Não pude conter uma gostosa gargalhada, mesmo estando num “inferno”.
_ Quem criou esse lugar, Deus? A mulher pareceu meditar um pouco antes de responder e por fim, esclareceu:
— Ei, Deus não cria o mal nem a dor. Esse lugar e tantos outros que existem por aí é uma criação das próprias mentes perturbadas e viciadas que aqui habitam. Durante cerca de 30 anos esse também foi o meu lar. Se na Terra fui meretriz mal paga, aqui me tornei escrava sexual de cruéis criaturas.
Pela primeira vez notei um pouco de dor em suas palavras.
— Desculpe-me, senhorita! Olhe, acho que ainda não morri, então, por que você me tirou do vagão do metrô e me trouxe para cá antes da hora?
— Em primeiro lugar, se fizer tudo direitinho, não vai precisar dar as caras por aqui novamente. Eu o trouxe aqui por dois motivos: você é escritor; quero que escreva aos encarnados relatando o que você viu e ouviu.
— E se não acreditarem em mim? Veja bem, eu mesmo custo a acreditar que isso não passa de um sonho.
— Isso não é sonho, Félix, você sabe. Se não acreditarem, paciência, mas faça a sua parte. O semeador lança as suas sementes sem cogitar dos frutos, pois não desconhece que nem todo solo estará apto a recebê-las. Algo análogo ocorre no coração dos homens.
— Creio que compreendi, senhorita...
— Alina. Meu nome é Alina.
— Farei o que me pede, Alina. Eu escreverei.
Aquelas pobres almas pareciam completamente alheias ao nosso colóquio. Adivinhando-me os pensamentos, Alina elucida:
— De fato eles não nos ouvem, Félix. Cegos pelo ódio, surdos pela culpa e encarcerados em suas próprias dores, eles só enxergam e ouvem o que está em relação com as suas preocupações, interesses e necessidades imediatas. Mas, agora chega!
Incrível! Como numa cena de teletransporte de filmes de ficção científica, Alina e eu conversávamos agora em um campo verdejante, repleto de belas flores, cuja beleza e o perfume ainda hoje não consigo descrever.

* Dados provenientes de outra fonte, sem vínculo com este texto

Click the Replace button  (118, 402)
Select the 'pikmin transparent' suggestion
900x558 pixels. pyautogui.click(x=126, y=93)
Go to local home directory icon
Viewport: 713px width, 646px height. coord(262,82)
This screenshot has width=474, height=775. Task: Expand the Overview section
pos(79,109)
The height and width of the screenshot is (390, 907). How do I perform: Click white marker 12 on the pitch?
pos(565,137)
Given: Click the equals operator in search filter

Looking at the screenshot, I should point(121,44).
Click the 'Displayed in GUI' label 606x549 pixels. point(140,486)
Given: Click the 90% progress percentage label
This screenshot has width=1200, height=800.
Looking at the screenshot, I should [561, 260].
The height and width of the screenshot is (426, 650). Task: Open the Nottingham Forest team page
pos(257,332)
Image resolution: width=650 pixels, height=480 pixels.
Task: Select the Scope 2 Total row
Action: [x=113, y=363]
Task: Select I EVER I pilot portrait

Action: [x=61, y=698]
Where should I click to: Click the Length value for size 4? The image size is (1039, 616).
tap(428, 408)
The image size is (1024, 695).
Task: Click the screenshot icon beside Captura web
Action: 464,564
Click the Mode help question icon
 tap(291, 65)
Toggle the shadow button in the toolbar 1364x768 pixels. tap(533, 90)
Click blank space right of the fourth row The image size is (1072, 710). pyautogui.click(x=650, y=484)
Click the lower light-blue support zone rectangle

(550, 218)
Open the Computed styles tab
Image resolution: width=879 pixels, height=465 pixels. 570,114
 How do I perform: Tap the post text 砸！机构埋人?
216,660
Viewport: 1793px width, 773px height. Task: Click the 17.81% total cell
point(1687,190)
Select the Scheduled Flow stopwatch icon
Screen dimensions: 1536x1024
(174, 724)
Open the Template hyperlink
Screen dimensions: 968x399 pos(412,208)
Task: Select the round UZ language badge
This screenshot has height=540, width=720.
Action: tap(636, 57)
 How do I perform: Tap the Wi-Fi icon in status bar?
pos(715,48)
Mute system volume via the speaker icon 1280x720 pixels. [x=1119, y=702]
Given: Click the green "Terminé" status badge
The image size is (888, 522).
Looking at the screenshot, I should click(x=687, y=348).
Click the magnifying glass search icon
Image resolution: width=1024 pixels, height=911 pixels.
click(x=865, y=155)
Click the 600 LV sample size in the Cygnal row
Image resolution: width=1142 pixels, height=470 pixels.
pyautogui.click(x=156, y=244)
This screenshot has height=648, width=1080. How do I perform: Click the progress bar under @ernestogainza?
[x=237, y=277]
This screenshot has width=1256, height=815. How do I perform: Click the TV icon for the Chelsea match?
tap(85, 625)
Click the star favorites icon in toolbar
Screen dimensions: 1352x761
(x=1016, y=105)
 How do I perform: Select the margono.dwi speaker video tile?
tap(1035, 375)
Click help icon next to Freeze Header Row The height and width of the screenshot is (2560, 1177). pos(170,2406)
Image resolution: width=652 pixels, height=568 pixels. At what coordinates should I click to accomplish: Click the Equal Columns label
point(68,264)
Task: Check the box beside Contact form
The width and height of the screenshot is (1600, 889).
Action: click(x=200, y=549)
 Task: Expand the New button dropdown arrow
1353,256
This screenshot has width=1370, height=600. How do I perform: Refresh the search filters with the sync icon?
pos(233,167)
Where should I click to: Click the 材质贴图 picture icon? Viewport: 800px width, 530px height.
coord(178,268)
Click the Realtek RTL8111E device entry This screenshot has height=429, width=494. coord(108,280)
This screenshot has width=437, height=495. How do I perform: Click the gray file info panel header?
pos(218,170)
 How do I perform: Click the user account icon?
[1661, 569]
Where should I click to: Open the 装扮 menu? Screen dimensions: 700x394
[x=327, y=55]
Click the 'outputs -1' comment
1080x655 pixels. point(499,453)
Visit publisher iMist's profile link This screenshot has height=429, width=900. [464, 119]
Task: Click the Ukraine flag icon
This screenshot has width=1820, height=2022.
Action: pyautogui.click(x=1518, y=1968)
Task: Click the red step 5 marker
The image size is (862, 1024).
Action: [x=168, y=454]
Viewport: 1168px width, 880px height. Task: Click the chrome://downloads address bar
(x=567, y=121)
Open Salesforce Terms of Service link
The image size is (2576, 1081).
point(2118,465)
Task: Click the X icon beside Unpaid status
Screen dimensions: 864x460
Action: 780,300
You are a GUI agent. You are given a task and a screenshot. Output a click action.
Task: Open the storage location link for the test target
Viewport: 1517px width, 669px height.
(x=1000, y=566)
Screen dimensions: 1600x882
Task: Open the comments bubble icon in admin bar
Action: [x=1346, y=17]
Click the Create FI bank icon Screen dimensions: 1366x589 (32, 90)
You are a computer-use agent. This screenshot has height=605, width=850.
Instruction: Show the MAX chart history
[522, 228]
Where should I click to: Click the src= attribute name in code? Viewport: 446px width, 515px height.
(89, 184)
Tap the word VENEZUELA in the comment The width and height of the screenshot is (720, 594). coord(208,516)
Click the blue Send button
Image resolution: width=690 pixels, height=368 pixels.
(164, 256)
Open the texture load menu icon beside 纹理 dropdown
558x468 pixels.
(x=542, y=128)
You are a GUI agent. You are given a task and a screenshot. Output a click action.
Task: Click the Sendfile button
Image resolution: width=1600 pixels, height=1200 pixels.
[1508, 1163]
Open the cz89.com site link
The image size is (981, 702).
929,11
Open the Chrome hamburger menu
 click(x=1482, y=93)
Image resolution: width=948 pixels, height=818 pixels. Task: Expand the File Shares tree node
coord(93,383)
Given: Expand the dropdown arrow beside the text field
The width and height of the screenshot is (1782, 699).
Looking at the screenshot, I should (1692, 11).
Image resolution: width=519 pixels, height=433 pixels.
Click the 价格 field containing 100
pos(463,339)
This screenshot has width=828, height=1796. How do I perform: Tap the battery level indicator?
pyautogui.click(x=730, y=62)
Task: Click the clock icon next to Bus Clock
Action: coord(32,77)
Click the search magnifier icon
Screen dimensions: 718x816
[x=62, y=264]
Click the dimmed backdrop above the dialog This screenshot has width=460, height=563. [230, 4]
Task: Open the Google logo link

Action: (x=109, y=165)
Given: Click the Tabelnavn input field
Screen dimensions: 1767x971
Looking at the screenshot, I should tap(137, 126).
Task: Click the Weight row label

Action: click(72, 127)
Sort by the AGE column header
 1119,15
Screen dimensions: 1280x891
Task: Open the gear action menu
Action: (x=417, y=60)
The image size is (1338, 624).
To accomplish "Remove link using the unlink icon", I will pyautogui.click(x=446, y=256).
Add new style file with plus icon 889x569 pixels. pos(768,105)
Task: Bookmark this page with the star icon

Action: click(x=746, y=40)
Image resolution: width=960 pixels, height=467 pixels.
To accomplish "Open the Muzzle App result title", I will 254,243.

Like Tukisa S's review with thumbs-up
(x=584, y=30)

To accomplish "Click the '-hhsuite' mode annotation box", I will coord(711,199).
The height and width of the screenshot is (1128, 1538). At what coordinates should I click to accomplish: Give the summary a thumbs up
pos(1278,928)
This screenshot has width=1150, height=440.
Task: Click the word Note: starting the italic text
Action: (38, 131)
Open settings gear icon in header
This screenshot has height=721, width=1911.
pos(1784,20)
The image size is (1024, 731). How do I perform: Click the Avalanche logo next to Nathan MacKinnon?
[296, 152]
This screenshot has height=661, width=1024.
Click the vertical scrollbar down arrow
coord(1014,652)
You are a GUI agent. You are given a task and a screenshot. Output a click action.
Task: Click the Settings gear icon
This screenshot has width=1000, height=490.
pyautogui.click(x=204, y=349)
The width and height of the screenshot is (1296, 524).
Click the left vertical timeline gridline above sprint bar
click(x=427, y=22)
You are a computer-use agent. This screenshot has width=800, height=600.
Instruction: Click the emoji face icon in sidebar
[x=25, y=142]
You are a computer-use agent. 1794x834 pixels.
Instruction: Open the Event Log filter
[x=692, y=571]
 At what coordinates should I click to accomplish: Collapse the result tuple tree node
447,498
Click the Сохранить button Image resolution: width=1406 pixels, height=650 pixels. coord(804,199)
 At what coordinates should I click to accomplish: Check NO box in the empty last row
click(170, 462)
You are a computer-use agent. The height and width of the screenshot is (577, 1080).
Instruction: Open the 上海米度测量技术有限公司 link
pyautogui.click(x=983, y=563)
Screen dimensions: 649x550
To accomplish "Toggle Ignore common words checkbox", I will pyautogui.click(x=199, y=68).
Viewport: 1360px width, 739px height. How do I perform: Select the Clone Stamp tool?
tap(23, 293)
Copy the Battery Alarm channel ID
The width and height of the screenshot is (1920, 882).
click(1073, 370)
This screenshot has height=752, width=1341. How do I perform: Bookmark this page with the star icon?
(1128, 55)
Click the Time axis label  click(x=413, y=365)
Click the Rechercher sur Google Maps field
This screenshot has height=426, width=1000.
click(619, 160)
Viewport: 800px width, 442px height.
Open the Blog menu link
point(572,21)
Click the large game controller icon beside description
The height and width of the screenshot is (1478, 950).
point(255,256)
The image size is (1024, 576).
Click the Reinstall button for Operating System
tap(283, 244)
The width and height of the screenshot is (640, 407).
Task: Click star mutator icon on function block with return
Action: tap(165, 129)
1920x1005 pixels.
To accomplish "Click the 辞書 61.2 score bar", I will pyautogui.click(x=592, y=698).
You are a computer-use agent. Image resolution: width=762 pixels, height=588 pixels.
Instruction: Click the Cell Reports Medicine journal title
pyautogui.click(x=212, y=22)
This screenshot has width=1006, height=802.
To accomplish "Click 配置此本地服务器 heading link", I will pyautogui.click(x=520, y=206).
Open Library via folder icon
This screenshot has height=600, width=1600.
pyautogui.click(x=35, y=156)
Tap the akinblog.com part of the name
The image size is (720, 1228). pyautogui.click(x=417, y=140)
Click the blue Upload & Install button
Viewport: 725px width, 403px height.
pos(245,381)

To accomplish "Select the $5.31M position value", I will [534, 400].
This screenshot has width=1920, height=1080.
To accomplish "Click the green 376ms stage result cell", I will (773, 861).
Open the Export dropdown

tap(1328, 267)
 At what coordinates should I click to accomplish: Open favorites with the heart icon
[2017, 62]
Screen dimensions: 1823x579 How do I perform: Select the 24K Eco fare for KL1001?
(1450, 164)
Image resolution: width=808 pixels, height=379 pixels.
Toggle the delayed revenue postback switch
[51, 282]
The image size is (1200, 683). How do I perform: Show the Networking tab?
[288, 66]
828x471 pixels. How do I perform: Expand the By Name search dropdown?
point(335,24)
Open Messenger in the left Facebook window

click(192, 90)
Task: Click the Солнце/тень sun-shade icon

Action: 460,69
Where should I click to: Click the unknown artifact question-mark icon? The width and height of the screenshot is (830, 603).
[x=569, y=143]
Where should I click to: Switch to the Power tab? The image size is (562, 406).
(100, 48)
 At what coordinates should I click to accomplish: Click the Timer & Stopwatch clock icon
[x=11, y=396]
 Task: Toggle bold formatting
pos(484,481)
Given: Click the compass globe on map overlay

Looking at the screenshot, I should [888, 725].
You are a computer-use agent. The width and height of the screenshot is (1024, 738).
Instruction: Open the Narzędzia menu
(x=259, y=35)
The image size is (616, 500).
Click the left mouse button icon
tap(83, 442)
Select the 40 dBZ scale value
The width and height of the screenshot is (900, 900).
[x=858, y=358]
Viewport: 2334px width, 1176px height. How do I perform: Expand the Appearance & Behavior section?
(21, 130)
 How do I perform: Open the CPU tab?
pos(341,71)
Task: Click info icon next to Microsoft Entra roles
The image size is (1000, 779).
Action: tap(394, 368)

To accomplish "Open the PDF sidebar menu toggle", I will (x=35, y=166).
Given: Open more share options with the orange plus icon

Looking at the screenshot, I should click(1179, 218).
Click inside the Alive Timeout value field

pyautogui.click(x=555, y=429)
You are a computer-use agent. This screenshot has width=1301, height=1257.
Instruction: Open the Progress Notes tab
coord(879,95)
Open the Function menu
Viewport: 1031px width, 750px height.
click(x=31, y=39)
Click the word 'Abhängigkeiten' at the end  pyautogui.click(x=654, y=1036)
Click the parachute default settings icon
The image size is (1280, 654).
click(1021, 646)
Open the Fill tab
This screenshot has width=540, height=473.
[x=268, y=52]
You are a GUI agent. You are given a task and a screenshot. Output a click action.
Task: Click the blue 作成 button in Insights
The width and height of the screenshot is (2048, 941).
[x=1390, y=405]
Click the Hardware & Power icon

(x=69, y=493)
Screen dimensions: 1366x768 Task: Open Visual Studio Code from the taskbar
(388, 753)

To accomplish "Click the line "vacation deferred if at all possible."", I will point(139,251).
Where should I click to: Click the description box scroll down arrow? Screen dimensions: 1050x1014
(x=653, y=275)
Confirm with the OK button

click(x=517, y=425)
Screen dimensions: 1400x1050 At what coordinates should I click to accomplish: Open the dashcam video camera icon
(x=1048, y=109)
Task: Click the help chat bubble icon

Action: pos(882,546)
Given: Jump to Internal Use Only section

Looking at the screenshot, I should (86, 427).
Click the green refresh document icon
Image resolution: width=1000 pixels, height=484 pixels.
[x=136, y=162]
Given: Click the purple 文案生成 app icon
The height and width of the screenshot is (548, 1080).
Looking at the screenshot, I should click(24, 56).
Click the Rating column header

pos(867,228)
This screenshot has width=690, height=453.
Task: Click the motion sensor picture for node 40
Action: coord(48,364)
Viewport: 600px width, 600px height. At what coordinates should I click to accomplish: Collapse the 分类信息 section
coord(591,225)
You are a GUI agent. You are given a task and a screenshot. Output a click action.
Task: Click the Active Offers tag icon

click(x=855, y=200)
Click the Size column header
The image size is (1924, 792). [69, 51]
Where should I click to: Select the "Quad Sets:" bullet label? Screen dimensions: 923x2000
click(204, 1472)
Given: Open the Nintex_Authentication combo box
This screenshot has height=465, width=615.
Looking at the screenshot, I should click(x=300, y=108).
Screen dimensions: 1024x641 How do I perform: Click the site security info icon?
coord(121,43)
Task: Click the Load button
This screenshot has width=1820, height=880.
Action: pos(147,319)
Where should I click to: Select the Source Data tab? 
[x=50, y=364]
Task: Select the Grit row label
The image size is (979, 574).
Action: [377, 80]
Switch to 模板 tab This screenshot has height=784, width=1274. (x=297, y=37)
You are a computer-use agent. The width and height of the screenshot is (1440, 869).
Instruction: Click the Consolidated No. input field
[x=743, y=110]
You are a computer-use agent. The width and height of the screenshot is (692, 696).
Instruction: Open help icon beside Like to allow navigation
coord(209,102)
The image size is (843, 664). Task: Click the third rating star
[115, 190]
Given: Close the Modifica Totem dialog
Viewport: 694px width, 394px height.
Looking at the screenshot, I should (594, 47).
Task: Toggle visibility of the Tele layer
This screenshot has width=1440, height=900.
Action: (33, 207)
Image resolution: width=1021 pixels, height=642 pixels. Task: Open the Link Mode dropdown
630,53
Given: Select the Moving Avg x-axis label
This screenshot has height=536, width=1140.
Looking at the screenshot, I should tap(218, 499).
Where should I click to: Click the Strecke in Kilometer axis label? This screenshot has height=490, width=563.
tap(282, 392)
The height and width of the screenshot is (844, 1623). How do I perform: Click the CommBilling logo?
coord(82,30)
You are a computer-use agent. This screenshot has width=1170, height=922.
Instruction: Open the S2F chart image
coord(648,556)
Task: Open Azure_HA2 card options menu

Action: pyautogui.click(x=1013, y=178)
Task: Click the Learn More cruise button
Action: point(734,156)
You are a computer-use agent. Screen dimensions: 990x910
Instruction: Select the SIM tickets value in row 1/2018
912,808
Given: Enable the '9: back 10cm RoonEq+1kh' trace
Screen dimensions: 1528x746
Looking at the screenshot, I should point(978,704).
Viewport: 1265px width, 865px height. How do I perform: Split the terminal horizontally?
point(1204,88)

— Agora vou contar o outro motivo que me fez trazê-lo aqui, Félix. A jovem estava linda e radiante ao dizer tais palavras e uma brisa suave soprava seus longos cabelos negros.
— Devo preveni-lo de que no prazo de um ano mais ou menos, sua esposa dará à luz uma menina.
Cético, redargui de forma educada:
— Ó, Alina! Pra nós seria a realização do nosso maior sonho. Há tempos estamos tentando, no entanto, minha esposa não consegue engravidar. Os médicos são unânimes em afirmar que do ponto de vista biológico, não há nada de errado com ela ou comigo. Paramos até de tentar por um tempo, pois como dizem alguns psiquiatras, a ansiedade pode estar causando algum tipo de bloqueio. Sei lá.
—Tudo tem a sua hora, querido. Acredite em mim, sua esposa vai engravidar. E tomando minhas mãos delicadamente entre as suas, a jovem arremata:
— Cuidem bem de mim, papai.
De repente tudo em volta de mim começou a rodar e em poucos segundos eu estava de volta à estação do metrô.
Um ano e meio depois desse insólito episódio, minha esposa deu à luz uma linda menina, que já nascera com cabelos pretos, lisos e fartos. Nós a chamamos de Alina.
Quanto ao inferno, ele não me assusta, porque descobri que Deus é amor, justiça e bondade e que ter a voz interior da consciência desperta, nos desperta para o bem.